Cette histoire, presque incroyable au regard de l’urbanisation actuelle, nous est contée au Musée d’Histoire avec force d’images d’archives et photos d’époque fournies par les anciens habitants, et in situ avec les balades du Bureau des Guides animées par le truculent Nicolas Mémain : il nous emmène sur les lieux des camps, arpente collines, ronds-points et parfois, au détour d’un chantier, retrouve des vestiges. Également au menu, des conférences, les balades botaniques du collectif SAFI, celles de l’association Ancrages et enfin La coupe cayollaise, une balade-défi d’Hendrick Sturm.

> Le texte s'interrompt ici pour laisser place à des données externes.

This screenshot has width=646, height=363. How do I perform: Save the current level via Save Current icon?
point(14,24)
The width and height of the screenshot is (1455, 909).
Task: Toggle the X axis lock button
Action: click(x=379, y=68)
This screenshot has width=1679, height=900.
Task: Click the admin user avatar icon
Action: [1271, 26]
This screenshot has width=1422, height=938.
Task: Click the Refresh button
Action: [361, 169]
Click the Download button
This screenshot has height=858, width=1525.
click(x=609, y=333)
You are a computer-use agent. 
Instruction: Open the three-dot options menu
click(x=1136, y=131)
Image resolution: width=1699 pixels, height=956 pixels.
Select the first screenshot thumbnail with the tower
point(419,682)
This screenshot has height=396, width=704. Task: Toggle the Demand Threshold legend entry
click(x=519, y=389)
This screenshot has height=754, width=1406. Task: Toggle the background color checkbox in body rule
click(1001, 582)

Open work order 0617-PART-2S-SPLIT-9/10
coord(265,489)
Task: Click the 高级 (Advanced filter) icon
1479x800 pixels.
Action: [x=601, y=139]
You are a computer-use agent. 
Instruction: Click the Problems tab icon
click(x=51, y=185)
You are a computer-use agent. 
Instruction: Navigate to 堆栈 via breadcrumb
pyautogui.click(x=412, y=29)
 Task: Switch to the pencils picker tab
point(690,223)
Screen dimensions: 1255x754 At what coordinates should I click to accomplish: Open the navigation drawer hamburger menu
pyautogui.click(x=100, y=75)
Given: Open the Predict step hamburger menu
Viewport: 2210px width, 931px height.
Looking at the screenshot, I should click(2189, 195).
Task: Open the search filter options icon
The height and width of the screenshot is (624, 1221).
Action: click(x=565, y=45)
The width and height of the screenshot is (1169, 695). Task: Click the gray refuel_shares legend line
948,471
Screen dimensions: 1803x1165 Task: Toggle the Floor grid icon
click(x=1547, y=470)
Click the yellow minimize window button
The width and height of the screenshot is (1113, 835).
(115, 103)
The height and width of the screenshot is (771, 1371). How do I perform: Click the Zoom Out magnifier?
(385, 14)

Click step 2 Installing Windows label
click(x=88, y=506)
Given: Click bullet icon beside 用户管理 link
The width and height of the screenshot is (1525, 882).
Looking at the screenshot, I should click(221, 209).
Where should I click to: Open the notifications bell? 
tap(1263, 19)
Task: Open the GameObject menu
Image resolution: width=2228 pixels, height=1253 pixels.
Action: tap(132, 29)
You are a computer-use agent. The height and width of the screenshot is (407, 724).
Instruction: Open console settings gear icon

Pour une meilleure perception des politiques urbaines et de l’utilité du logement social.
Damien Boeuf
Mémoires du quartier de la Cayolle 1944-2019 : jusqu’au 7/06 au Musée d’Histoire de Marseille (2 Rue Henri Barbusse, 1er).
Rens. : 04 91 55 36 00
Pour en (sa)voir plus : https://ciqhautsdemazargueslacayolle.com/histoire-du-quartier
www.gr2013.fr/la-cayolle
Notes
- Histoire complète à lire dans Mémoires D’un Architecte de Fernand Pouillon (Seuil[↩]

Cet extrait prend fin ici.